Xylo-oligosaccharides (XOS) are sugar oligomers of β-1,4-linked xylopyranosyl moieties which exert bifidogenic effect and are increasingly used as prebiotics. The kinetics and the metabolism of Bifidobacterium adolescentis DSMZ 18350 growing on XOS and xylose were investigated. The growth rate was higher on XOS, but greater biomass yield was attained on xylose. Unlike other prebiotics, XOS oligomers were utilized simultaneously, regardless of their chain length. Throughout XOS utilization, xylose concentration slightly increased, being not neatly consumed and remaining unfermented. During growth on XOS, β-xylosidase activity was present in the cytosol, but it occurred in the supernatant as well. A β-1,4-xylolytic enzyme was purified from the supernatant of XOS cultures.
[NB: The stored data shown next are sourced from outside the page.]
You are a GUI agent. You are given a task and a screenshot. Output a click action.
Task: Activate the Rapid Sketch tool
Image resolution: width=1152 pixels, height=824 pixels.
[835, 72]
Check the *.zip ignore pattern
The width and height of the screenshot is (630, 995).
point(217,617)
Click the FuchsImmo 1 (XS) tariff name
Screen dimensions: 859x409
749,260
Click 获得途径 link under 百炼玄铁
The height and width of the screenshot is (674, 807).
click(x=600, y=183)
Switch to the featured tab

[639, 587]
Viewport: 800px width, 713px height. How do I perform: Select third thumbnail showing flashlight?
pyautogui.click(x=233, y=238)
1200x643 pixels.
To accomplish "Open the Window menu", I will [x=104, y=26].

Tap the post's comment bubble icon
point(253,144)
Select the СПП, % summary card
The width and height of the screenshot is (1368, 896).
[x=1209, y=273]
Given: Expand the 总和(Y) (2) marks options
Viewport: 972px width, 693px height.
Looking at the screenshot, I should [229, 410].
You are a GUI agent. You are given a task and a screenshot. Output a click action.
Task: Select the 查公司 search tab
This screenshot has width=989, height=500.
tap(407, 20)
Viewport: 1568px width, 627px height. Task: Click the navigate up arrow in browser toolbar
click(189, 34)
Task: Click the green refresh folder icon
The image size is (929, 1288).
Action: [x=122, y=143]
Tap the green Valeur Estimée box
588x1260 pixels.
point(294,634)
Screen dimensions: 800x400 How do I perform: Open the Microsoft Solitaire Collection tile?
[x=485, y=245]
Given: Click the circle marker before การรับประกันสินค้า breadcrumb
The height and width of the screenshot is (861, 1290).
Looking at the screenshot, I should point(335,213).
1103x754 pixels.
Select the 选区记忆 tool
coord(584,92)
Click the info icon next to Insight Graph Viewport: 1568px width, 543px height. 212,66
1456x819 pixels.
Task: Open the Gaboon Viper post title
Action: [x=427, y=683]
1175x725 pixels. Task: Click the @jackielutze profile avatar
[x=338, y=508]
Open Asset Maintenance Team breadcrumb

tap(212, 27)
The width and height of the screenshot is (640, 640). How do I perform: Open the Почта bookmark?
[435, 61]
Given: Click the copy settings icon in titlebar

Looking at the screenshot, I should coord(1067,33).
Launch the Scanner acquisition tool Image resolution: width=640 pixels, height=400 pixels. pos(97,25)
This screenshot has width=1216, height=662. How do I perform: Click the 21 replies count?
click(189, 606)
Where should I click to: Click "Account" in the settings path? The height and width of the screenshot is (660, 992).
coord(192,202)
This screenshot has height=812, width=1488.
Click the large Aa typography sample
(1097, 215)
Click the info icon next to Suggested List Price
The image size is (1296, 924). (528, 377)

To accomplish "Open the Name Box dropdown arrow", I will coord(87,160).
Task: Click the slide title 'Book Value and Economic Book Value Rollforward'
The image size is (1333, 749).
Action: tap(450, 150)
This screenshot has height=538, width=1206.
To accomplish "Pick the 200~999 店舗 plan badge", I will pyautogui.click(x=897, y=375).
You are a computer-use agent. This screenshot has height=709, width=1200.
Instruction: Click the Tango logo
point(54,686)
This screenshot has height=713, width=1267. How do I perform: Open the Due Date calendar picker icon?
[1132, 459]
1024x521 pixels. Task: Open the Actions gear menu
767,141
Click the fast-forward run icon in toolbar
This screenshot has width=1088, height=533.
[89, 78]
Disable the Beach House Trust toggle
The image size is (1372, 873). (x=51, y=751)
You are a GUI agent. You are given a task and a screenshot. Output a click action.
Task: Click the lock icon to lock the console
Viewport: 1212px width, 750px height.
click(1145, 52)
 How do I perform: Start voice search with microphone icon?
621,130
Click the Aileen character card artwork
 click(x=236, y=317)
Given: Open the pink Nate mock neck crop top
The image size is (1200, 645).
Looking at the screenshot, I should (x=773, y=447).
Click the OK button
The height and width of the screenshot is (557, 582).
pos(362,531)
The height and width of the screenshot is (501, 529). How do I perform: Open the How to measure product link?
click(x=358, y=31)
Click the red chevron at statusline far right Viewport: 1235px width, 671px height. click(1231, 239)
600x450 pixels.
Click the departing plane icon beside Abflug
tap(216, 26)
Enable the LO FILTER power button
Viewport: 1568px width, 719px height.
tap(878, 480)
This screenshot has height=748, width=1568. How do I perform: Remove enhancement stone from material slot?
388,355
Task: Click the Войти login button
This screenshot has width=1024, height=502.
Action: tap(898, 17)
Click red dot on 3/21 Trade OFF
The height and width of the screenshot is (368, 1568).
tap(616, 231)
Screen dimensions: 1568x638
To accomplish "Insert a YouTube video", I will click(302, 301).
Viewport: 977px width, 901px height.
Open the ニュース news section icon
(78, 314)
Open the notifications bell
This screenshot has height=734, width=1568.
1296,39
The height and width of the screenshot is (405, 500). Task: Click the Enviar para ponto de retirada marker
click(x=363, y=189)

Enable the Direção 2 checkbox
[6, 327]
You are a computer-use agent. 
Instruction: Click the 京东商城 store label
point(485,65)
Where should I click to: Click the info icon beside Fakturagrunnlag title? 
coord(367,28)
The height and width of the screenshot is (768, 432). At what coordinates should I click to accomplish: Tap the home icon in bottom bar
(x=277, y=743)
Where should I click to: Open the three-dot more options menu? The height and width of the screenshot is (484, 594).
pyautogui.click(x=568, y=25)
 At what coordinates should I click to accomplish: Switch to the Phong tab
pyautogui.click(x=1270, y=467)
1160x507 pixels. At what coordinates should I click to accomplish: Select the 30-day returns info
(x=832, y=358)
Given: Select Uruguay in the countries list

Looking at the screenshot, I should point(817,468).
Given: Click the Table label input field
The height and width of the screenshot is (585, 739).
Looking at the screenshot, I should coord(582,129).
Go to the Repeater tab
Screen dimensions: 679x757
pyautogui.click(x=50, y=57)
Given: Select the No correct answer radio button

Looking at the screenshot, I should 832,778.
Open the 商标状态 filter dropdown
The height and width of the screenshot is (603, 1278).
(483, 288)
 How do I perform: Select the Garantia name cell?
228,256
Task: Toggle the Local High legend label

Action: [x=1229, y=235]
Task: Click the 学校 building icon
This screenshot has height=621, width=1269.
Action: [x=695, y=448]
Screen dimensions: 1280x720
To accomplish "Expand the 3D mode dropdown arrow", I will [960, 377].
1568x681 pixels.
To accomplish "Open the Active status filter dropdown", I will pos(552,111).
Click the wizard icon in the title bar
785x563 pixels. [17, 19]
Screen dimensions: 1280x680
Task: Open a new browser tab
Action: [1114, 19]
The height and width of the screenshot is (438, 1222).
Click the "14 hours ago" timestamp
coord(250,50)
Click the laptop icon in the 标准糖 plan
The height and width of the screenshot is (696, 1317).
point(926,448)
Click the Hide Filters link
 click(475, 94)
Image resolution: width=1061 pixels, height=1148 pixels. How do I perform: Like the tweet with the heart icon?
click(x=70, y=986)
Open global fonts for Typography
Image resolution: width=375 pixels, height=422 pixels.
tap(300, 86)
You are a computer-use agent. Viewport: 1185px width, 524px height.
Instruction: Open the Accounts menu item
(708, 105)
The enzyme, a homotetramer of a 39-kDa single protein, was capable of complete XOS hydrolysis and exhibited maximum activity at pH 6.0 and 55°C. Based on the molecular weight, the protein can be ascribable to the product of the gene BAD_1527, the activity of which has been inferred as an endo-β-1,4-xylanase, but has not been characterized so far. This β-1,4-xylolytic enzyme, found to be active in the cultural supernatant, gives a reason for the never explained accumulation of the monosaccharides in the media of bifidobacterial cultures growing on XOS, without excluding the major role of the intracellular hydrolysis of the imported oligomers.